Le président de la transition, le capitaine Ibrahim Traoré, a accordé une grande interview diffusée sur la Radiodiffusion-télévision du Burkina, le vendredi 3 février 2023. Plusieurs questions ont été abordées au cours de cet entretien. Pendant plus d’une heure et demie, le chef de l’Etat a fait un tour d’horizon des préoccupations de l’heure. De la lutte contre le terrorisme, à la crise humanitaire, en passant par les relations internationales, la bonne gouvernance, la justice, etc., il a donné réponse à toutes les questions, sans langue de bois.

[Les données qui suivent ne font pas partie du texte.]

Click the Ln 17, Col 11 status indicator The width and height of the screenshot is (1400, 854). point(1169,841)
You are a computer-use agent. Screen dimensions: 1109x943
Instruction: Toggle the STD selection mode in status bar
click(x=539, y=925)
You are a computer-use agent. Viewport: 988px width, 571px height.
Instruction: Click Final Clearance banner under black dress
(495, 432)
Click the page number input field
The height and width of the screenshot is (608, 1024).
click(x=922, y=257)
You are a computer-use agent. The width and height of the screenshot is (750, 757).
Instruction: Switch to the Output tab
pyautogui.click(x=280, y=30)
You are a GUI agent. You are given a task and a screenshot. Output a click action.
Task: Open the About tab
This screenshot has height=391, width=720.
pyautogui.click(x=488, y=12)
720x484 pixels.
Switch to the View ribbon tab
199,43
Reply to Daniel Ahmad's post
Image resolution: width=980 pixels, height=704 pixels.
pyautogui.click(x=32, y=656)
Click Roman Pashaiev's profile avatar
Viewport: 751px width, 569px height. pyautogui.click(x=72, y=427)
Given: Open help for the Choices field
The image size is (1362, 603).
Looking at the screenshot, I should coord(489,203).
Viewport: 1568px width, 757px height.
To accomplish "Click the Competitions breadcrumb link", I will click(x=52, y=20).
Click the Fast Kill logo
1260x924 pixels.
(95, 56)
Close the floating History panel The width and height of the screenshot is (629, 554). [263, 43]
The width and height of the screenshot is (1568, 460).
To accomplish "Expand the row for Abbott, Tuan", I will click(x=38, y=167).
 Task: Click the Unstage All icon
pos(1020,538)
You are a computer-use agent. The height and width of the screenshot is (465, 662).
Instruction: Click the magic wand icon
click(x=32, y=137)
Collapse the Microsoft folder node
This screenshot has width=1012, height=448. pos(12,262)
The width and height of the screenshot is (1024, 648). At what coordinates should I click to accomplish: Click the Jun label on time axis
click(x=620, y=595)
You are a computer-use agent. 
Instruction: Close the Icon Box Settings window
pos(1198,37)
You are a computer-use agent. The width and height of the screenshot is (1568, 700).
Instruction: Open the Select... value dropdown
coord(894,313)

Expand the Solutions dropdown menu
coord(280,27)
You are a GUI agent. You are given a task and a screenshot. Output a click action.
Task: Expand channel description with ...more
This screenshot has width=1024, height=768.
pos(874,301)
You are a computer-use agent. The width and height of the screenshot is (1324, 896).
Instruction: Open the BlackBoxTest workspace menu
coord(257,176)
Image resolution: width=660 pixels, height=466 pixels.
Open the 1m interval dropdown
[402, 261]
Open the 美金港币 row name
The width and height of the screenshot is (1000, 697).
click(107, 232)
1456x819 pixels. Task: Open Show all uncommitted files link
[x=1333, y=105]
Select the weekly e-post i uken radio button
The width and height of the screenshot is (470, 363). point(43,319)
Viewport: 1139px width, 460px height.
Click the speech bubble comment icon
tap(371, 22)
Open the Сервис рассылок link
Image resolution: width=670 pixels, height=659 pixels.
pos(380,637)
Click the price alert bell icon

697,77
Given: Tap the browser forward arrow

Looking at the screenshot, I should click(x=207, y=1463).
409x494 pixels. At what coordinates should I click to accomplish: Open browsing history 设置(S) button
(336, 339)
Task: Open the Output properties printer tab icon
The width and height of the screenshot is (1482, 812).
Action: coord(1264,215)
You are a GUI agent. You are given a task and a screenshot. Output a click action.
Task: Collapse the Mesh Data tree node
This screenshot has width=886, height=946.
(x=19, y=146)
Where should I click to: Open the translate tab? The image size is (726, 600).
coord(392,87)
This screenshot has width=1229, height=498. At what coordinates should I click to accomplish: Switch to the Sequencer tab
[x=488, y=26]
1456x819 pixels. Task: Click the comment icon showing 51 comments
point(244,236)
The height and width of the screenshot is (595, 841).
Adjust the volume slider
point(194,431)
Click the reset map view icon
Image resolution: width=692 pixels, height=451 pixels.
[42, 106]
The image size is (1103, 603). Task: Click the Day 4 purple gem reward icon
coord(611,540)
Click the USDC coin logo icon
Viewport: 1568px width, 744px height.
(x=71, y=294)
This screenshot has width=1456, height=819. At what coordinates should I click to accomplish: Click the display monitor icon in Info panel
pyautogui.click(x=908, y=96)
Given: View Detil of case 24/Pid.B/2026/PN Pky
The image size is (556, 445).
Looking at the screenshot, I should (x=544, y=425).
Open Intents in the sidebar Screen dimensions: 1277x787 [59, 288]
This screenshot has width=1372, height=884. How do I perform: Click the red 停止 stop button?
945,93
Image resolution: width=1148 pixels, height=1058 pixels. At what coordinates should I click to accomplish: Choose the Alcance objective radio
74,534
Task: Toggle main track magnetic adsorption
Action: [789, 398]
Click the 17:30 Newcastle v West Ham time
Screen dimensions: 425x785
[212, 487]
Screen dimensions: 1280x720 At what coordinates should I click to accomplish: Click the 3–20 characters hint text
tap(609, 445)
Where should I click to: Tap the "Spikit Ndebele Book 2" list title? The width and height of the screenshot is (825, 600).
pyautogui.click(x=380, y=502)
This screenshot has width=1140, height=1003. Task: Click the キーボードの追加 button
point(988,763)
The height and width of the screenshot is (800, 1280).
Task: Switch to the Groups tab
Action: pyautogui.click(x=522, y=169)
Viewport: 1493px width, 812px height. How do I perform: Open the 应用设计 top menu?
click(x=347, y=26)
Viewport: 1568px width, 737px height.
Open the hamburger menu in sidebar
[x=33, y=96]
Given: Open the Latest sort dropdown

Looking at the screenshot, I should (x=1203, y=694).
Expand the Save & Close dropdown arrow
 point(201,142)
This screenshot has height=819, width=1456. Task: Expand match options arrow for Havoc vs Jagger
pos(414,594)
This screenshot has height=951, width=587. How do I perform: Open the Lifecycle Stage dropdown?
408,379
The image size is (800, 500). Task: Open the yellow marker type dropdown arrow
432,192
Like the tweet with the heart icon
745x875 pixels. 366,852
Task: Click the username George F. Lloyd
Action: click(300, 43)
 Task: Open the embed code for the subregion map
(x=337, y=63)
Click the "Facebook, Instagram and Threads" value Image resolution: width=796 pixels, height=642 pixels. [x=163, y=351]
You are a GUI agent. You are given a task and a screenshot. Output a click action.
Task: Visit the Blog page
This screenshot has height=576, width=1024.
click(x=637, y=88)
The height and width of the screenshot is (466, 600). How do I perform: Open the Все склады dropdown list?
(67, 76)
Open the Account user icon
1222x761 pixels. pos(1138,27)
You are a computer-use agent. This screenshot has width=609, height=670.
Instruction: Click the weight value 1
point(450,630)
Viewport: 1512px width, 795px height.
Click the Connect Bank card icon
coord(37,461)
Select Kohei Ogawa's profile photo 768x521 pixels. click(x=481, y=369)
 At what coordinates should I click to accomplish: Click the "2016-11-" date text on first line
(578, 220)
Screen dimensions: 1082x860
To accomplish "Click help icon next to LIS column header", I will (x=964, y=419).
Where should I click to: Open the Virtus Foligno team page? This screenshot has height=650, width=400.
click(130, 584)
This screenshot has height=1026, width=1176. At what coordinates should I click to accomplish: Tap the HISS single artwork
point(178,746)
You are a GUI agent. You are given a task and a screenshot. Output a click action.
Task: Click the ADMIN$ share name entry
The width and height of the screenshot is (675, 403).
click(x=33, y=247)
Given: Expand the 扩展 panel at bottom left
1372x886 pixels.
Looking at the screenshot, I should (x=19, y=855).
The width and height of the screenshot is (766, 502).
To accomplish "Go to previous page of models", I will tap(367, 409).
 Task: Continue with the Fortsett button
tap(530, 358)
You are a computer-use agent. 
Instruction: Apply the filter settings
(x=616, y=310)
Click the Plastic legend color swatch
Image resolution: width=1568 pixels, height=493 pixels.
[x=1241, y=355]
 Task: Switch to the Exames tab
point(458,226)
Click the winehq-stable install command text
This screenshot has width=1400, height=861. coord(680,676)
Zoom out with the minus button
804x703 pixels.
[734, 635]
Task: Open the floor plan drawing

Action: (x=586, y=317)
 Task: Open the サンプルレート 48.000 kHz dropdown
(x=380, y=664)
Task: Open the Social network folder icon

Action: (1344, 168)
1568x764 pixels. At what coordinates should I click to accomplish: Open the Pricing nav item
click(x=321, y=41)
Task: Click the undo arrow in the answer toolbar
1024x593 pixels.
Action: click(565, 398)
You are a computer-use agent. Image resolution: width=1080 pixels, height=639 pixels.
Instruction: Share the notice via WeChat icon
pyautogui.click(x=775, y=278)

« Je me porte très bien. Les rumeurs vont train sur mon état. Ce n’est pas étonnant, au regard de la situation du pays », a lancé d’entrée le président de la transition, le capitaine Ibrahim Traoré, aux deux journalistes qui l’interviewaient. Après 120 jours passés à la tête du pays, il se dit plus que motivé, convaincu d’être sur le bon chemin. Cette motivation est en phase avec les résultats sur le terrain, confie-t-il. Il a affirmé que les terroristes sont aux abois. C’est d’ailleurs la raison pour laquelle ils s’attaquent à des populations civiles non-armées, dit le capitaine Traoré. La reconquête du terrain a plusieurs phases. Le combat au sol, fait-il savoir, n’a pas encore commencé. Car pour gagner la guerre, il faut gagner la guerre du renseignement. Et le capitaine et son équipe travaillent à le rendre efficace. Un point d’honneur est également mis sur la consolidation des territoires reconquis.

« La guerre, ce sont des combats permanents. Et ce n’est pas parce qu’on perd quelques hommes que les choses n’évoluent pas positivement. Falagountou est une zone stratégique. On ne peut donc pas se lancer à la traque des terroristes après leur forfait, étant donné que c’est une zone frontalière », répond-t-il à une question sur cette commune du Séno reconquise il y a quelques semaines par les forces de défense et de sécurité, et à nouveau attaquée le 30 janvier 2023 par les terroristes.

Pas de négociation !

Le président de la transition n’est pas prêt à la négociation. Quand cette question lui a été posée, il a dit ne pas comprendre ce que les journalistes appellent négociation. « Comme je l’ai dit, cette guerre, ce n’est pas nous qui l’avons commencée. Ces terroristes ne défendent rien, ils n’ont aucun idéal. Ceux qui comprennent et qui veulent revenir, nous les accueillerons », darde-t-il.

L’acquisition d’armes est un fait. D’autres matériels de guerre sont même en cours d’acquisition, a affirmé le capitaine Ibrahim Traoré. « Les VDP sont une stratégie qu’on a expérimentée. La nouvelle donne, c’est qu’ils ne sont plus seuls. Ils sont mixés avec les FDS sur le terrain. Nous nous sommes réarticulés en six régions militaires. Certains VDP auront la tâche de faire la guerre ; d’autres, pour des raisons quelconques, nous leur attribuerons d’autres tâches », soutient le président de la transition, répondant du même coup aux accusations d’exactions qui seraient commises par ces supplétifs de l’armée. Pour le capitaine, la question des droits de l’homme est importante si bien que les VDP, au cours de leur formation, reçoivent des notions sur le sujet, grâce à des structures des droits de l’homme.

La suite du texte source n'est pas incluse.